DATA SUPPLIED Block Start

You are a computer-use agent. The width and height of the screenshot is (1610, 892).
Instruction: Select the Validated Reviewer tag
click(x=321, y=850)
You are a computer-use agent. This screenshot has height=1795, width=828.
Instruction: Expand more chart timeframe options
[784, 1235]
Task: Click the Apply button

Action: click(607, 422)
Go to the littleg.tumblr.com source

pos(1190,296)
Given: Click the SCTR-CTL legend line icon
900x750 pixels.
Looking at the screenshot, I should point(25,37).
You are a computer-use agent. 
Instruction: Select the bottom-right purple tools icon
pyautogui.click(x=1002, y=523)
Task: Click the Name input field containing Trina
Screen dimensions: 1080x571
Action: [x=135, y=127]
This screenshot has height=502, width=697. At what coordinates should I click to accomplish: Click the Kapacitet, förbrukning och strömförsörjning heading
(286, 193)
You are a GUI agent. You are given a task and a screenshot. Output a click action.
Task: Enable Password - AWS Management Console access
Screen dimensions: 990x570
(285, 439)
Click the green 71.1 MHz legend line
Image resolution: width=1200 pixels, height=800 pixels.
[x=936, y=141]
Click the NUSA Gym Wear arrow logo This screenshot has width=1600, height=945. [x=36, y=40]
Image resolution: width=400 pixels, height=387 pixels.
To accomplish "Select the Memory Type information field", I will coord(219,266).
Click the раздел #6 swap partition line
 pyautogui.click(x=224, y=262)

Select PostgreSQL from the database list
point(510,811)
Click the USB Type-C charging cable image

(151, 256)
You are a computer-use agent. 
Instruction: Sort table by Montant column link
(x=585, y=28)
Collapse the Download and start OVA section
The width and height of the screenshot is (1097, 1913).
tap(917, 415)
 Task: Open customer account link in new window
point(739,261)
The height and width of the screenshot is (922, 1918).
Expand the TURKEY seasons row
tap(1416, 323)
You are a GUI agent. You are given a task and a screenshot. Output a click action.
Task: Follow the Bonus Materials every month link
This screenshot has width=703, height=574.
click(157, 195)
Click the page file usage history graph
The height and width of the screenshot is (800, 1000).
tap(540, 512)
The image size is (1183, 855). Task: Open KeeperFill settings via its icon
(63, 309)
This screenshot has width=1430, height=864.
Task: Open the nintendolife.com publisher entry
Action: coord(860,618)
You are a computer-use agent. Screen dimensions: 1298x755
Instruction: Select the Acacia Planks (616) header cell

DATA SUPPLIED Block End

## ASSIGNED TASK
Each record must be transcribed exactly, with nothing left out.

## RESULT FOR THIS TASK
You are a computer-use agent. The width and height of the screenshot is (1610, 892).
Instruction: Select the Validated Reviewer tag
click(x=321, y=850)
You are a computer-use agent. This screenshot has height=1795, width=828.
Instruction: Expand more chart timeframe options
[784, 1235]
Task: Click the Apply button

Action: click(607, 422)
Go to the littleg.tumblr.com source

pos(1190,296)
Given: Click the SCTR-CTL legend line icon
900x750 pixels.
Looking at the screenshot, I should point(25,37).
You are a computer-use agent. 
Instruction: Select the bottom-right purple tools icon
pyautogui.click(x=1002, y=523)
Task: Click the Name input field containing Trina
Screen dimensions: 1080x571
Action: [x=135, y=127]
This screenshot has height=502, width=697. At what coordinates should I click to accomplish: Click the Kapacitet, förbrukning och strömförsörjning heading
(286, 193)
You are a GUI agent. You are given a task and a screenshot. Output a click action.
Task: Enable Password - AWS Management Console access
Screen dimensions: 990x570
(285, 439)
Click the green 71.1 MHz legend line
Image resolution: width=1200 pixels, height=800 pixels.
[x=936, y=141]
Click the NUSA Gym Wear arrow logo This screenshot has width=1600, height=945. [x=36, y=40]
Image resolution: width=400 pixels, height=387 pixels.
To accomplish "Select the Memory Type information field", I will coord(219,266).
Click the раздел #6 swap partition line
 pyautogui.click(x=224, y=262)

Select PostgreSQL from the database list
point(510,811)
Click the USB Type-C charging cable image

(151, 256)
You are a computer-use agent. 
Instruction: Sort table by Montant column link
(x=585, y=28)
Collapse the Download and start OVA section
The width and height of the screenshot is (1097, 1913).
tap(917, 415)
 Task: Open customer account link in new window
point(739,261)
The height and width of the screenshot is (922, 1918).
Expand the TURKEY seasons row
tap(1416, 323)
You are a GUI agent. You are given a task and a screenshot. Output a click action.
Task: Follow the Bonus Materials every month link
This screenshot has width=703, height=574.
click(157, 195)
Click the page file usage history graph
The height and width of the screenshot is (800, 1000).
tap(540, 512)
The image size is (1183, 855). Task: Open KeeperFill settings via its icon
(63, 309)
This screenshot has width=1430, height=864.
Task: Open the nintendolife.com publisher entry
Action: coord(860,618)
You are a computer-use agent. Screen dimensions: 1298x755
Instruction: Select the Acacia Planks (616) header cell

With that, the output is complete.